Work item: Below is a listing from which only part is wanted; return exactly the lines from the one with "This screenshot has height=1238, width=1790." up to and including the one with "Expand the Leave type chevron arrow".

Extracted entries:
======

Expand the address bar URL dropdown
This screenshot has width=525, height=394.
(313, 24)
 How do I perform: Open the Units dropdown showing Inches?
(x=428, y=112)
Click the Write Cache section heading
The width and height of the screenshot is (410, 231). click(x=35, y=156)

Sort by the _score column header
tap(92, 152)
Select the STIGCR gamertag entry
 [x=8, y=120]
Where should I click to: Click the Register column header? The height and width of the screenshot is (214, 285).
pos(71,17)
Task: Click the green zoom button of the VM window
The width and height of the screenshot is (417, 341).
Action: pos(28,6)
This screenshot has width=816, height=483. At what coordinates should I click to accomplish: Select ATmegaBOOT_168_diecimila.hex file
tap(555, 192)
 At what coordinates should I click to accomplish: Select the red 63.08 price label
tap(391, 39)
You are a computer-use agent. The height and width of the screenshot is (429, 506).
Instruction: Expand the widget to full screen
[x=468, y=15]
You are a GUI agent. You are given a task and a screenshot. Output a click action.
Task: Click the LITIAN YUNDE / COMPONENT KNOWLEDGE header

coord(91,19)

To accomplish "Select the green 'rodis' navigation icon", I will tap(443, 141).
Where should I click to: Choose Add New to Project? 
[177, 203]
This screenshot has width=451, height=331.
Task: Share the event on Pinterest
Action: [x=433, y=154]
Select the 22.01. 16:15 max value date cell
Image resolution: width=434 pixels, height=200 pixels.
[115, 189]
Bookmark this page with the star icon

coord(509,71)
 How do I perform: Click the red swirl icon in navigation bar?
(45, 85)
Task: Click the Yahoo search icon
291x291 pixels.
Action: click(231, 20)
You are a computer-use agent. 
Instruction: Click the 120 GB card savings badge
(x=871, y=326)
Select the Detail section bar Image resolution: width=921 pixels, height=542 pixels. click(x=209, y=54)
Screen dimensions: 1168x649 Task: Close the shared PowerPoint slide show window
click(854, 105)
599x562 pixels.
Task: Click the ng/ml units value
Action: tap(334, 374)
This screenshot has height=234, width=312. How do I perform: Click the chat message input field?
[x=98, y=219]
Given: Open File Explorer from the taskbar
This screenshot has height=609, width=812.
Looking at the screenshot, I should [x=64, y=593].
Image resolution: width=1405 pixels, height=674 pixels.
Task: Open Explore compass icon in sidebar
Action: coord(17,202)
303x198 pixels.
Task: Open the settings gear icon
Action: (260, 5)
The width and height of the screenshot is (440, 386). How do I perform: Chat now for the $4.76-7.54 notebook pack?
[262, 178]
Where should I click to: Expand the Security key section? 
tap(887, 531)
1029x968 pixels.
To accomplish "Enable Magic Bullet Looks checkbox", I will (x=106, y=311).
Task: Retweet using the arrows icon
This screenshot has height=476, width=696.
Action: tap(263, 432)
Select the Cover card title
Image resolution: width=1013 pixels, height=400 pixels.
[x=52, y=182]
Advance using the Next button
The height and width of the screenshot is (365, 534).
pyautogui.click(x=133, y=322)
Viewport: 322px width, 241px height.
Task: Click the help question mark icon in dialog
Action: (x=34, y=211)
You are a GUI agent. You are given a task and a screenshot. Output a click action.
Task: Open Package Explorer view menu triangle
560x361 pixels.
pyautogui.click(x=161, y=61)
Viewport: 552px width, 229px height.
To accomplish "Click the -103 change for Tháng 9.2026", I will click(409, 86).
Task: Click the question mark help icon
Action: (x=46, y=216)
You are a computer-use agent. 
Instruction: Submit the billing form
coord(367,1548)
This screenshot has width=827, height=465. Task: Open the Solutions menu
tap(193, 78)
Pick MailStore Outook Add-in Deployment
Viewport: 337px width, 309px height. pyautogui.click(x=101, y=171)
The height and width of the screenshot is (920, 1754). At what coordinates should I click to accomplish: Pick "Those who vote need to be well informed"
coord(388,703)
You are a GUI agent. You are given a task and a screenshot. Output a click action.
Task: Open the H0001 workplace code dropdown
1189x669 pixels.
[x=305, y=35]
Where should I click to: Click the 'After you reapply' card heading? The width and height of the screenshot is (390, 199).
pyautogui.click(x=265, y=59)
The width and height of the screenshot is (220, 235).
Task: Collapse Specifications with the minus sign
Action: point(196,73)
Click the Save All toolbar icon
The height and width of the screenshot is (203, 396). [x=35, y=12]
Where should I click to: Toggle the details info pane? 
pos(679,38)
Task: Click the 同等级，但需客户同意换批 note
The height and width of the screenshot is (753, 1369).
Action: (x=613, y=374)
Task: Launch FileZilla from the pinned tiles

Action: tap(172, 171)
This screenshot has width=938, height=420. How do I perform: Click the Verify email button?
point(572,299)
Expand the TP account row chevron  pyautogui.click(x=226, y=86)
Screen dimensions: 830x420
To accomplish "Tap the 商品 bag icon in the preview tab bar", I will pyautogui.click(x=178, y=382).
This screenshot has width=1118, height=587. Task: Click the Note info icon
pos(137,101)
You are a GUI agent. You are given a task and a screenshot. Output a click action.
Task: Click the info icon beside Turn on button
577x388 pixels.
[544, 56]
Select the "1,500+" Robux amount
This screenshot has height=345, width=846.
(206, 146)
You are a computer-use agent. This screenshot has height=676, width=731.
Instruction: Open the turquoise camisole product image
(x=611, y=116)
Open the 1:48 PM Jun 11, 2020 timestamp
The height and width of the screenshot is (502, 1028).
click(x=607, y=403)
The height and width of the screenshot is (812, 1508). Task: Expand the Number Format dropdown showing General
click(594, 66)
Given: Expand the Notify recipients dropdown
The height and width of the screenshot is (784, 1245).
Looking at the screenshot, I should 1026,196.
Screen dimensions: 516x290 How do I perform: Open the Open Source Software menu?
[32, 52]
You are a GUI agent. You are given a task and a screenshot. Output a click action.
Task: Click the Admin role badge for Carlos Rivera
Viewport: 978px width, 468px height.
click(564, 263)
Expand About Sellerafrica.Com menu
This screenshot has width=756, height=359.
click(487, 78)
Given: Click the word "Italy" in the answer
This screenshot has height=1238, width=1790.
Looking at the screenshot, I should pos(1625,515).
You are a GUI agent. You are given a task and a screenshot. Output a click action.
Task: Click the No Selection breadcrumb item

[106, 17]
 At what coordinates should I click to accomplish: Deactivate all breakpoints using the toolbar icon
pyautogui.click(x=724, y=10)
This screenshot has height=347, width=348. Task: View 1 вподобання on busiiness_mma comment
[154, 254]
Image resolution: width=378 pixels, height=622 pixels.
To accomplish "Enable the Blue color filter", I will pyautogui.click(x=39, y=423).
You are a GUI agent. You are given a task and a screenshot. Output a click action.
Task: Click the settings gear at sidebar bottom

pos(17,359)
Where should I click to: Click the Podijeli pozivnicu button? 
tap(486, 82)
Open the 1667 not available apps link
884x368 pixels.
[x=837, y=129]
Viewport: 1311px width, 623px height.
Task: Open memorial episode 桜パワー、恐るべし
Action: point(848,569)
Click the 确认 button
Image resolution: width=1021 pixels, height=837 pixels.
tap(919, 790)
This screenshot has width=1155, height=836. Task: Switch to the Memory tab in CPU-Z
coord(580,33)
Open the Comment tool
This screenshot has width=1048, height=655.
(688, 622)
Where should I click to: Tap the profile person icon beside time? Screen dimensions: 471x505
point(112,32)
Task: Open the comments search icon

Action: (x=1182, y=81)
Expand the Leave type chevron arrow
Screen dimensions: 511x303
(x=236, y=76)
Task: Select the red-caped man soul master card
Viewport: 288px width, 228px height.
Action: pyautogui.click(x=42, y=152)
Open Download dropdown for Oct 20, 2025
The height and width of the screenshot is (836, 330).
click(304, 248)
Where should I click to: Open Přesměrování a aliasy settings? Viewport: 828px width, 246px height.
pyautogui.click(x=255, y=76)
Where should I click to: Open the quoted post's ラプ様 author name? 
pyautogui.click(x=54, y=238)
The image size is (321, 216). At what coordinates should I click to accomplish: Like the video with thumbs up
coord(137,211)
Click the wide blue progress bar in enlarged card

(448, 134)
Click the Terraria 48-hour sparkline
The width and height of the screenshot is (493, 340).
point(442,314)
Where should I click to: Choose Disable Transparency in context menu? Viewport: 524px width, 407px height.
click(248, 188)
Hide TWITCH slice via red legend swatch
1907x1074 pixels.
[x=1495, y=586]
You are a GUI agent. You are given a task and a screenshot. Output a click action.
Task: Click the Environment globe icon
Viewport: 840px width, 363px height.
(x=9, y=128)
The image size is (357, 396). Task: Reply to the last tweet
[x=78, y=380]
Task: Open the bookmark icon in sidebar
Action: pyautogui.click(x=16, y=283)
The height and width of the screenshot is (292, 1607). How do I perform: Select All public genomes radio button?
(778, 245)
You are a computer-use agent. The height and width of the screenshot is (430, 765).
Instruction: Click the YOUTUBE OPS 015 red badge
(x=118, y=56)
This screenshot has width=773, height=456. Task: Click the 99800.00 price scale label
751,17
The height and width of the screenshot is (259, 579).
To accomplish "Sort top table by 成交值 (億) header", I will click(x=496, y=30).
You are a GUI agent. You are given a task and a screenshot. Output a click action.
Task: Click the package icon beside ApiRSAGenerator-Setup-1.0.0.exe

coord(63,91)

======

Response to this exercise:
This screenshot has height=1238, width=1790.
Looking at the screenshot, I should pos(1625,515).
You are a GUI agent. You are given a task and a screenshot. Output a click action.
Task: Click the No Selection breadcrumb item

[106, 17]
 At what coordinates should I click to accomplish: Deactivate all breakpoints using the toolbar icon
pyautogui.click(x=724, y=10)
This screenshot has height=347, width=348. Task: View 1 вподобання on busiiness_mma comment
[154, 254]
Image resolution: width=378 pixels, height=622 pixels.
To accomplish "Enable the Blue color filter", I will pyautogui.click(x=39, y=423).
You are a GUI agent. You are given a task and a screenshot. Output a click action.
Task: Click the settings gear at sidebar bottom

pos(17,359)
Where should I click to: Click the Podijeli pozivnicu button? 
tap(486, 82)
Open the 1667 not available apps link
884x368 pixels.
[x=837, y=129]
Viewport: 1311px width, 623px height.
Task: Open memorial episode 桜パワー、恐るべし
Action: point(848,569)
Click the 确认 button
Image resolution: width=1021 pixels, height=837 pixels.
tap(919, 790)
This screenshot has width=1155, height=836. Task: Switch to the Memory tab in CPU-Z
coord(580,33)
Open the Comment tool
This screenshot has width=1048, height=655.
(688, 622)
Where should I click to: Tap the profile person icon beside time? Screen dimensions: 471x505
point(112,32)
Task: Open the comments search icon

Action: (x=1182, y=81)
Expand the Leave type chevron arrow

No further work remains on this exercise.